(Goal of the exercise):
Everything in the records is to be written out exactly, except the pictures.

(Listed records):
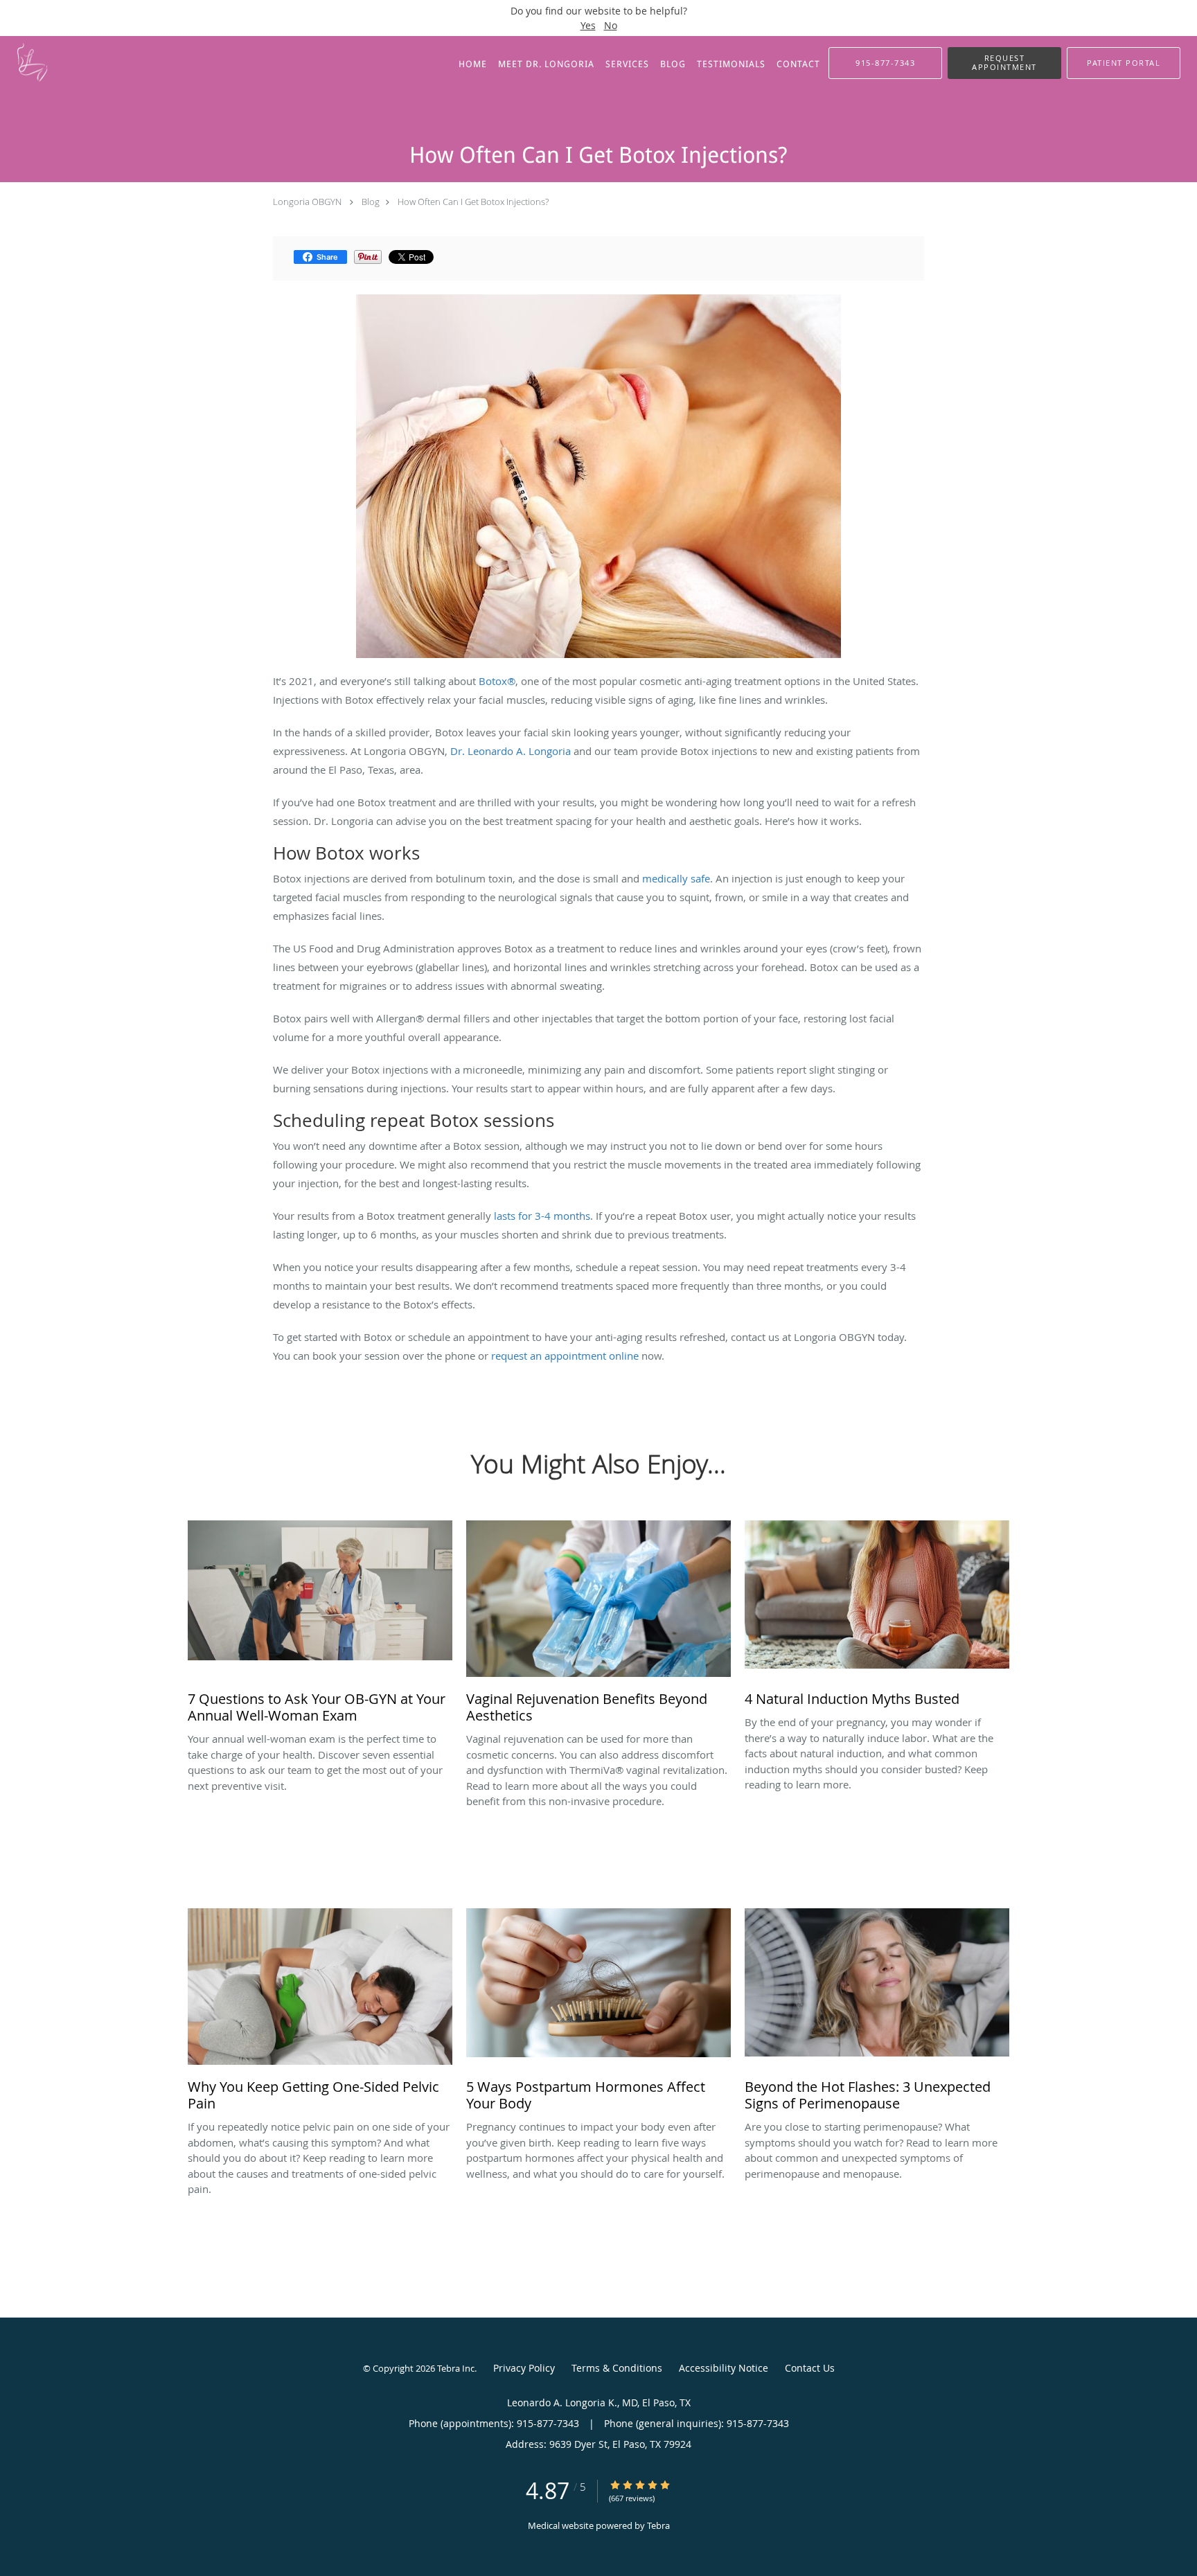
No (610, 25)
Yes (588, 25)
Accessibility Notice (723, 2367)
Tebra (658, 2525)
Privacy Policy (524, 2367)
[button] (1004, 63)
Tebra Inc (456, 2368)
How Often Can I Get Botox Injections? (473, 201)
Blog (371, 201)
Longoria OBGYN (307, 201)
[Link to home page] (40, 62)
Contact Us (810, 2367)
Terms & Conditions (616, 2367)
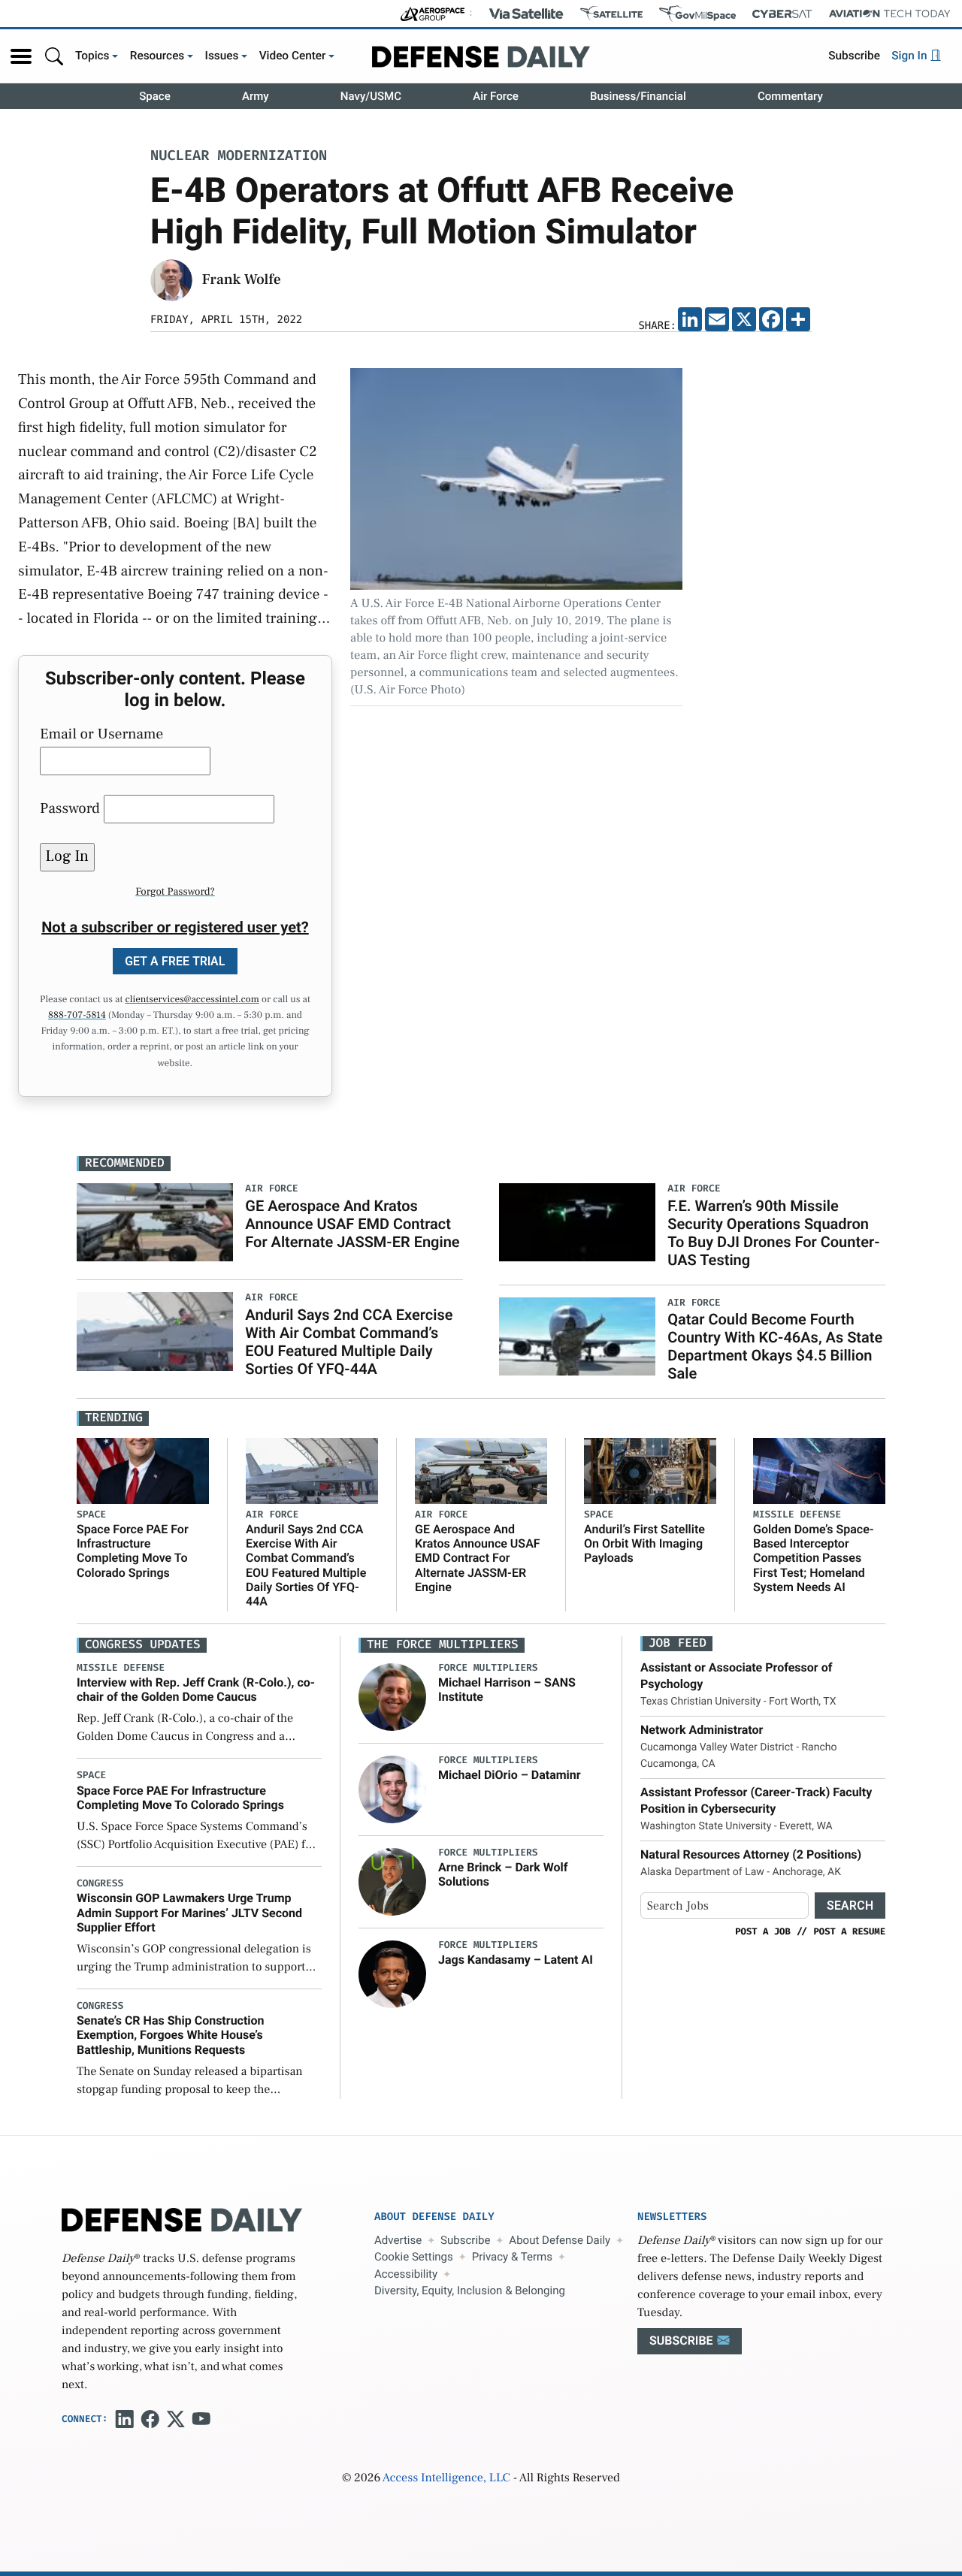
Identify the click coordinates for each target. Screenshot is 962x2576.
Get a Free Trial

(Problem solution):
No (610, 25)
Yes (588, 25)
Accessibility Notice (723, 2367)
Tebra (658, 2525)
Privacy Policy (524, 2367)
[button] (1004, 63)
Tebra Inc (456, 2368)
How Often Can I Get Botox Injections? (473, 201)
Blog (371, 201)
Longoria OBGYN (307, 201)
[Link to home page] (40, 62)
Contact Us (810, 2367)
Terms & Conditions (616, 2367)
Identify the click coordinates for each target. Screenshot is 962x2576.
Get a Free Trial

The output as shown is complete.